> [What to produce]
Return the lines below that carry the word "will".

[Stored items]
——————————

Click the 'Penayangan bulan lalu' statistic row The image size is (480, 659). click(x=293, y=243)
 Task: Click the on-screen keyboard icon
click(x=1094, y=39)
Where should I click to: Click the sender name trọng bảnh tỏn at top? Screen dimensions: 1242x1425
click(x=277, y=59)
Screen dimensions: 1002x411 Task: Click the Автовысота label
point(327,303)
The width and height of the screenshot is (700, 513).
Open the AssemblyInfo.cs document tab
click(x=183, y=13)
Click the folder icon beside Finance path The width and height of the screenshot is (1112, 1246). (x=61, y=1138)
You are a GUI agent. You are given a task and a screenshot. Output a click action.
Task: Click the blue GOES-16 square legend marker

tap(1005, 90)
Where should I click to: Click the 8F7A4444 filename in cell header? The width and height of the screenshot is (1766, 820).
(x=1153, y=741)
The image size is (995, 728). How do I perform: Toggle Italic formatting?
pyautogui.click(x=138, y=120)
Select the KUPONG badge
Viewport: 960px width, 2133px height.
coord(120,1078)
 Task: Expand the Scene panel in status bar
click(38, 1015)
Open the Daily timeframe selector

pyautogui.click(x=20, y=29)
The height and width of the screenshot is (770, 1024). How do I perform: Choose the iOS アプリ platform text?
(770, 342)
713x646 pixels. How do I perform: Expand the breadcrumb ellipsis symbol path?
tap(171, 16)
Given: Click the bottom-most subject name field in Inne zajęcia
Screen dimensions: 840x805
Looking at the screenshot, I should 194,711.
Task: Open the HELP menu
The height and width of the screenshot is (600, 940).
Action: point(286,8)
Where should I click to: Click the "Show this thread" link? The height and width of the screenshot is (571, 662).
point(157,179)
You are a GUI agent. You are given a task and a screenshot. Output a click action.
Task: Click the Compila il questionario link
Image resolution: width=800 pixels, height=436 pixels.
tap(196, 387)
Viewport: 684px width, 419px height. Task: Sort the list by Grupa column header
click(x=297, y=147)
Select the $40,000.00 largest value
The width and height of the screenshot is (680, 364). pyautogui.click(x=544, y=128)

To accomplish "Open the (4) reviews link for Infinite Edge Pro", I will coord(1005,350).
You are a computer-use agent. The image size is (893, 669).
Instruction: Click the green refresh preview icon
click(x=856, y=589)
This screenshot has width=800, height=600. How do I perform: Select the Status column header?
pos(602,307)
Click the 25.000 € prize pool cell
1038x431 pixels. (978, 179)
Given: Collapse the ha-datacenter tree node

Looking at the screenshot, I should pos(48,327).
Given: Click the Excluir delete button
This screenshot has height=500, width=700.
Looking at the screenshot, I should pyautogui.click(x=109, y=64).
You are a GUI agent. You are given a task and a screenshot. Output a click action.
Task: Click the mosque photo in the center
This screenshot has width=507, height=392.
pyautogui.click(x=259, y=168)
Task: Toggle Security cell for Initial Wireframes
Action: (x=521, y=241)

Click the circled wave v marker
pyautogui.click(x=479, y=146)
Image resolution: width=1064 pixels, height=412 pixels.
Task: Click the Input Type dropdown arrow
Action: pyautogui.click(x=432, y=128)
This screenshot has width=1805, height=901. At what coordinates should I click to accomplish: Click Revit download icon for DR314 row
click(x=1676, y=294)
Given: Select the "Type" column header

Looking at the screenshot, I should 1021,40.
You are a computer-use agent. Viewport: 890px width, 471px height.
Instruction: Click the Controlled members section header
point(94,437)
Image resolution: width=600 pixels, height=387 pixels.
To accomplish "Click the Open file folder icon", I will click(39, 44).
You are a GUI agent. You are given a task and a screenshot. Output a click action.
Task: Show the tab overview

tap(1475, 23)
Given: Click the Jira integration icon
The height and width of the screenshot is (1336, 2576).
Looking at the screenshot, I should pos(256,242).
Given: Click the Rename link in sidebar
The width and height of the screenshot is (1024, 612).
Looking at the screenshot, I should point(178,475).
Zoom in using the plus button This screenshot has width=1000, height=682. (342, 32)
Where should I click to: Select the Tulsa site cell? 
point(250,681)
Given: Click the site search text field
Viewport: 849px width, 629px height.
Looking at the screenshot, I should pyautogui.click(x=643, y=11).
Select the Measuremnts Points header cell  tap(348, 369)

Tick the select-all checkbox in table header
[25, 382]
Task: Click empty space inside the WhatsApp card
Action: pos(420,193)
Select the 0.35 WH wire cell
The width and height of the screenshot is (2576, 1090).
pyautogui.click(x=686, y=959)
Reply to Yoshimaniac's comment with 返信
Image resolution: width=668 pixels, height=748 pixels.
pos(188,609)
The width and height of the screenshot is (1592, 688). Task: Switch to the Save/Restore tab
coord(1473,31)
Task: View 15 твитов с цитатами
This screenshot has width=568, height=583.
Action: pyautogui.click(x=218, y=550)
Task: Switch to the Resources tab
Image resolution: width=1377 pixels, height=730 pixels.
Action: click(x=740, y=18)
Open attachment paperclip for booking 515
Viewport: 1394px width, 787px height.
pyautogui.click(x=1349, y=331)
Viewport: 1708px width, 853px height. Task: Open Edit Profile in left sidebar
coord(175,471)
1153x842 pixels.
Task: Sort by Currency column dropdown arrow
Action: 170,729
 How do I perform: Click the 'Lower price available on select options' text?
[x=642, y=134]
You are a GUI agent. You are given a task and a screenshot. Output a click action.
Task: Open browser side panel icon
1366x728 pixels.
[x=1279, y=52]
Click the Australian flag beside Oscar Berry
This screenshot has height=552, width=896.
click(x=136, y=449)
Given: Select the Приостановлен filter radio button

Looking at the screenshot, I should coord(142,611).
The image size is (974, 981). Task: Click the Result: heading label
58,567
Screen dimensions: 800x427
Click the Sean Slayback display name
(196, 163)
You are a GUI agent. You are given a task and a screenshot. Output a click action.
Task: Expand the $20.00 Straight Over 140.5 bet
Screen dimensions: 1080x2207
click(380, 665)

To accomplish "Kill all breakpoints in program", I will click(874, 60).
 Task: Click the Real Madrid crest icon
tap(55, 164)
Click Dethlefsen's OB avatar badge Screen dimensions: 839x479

——————————

> [Expected output]
To accomplish "Open the (4) reviews link for Infinite Edge Pro", I will coord(1005,350).
To accomplish "Click the Open file folder icon", I will click(39, 44).
To accomplish "Kill all breakpoints in program", I will click(874, 60).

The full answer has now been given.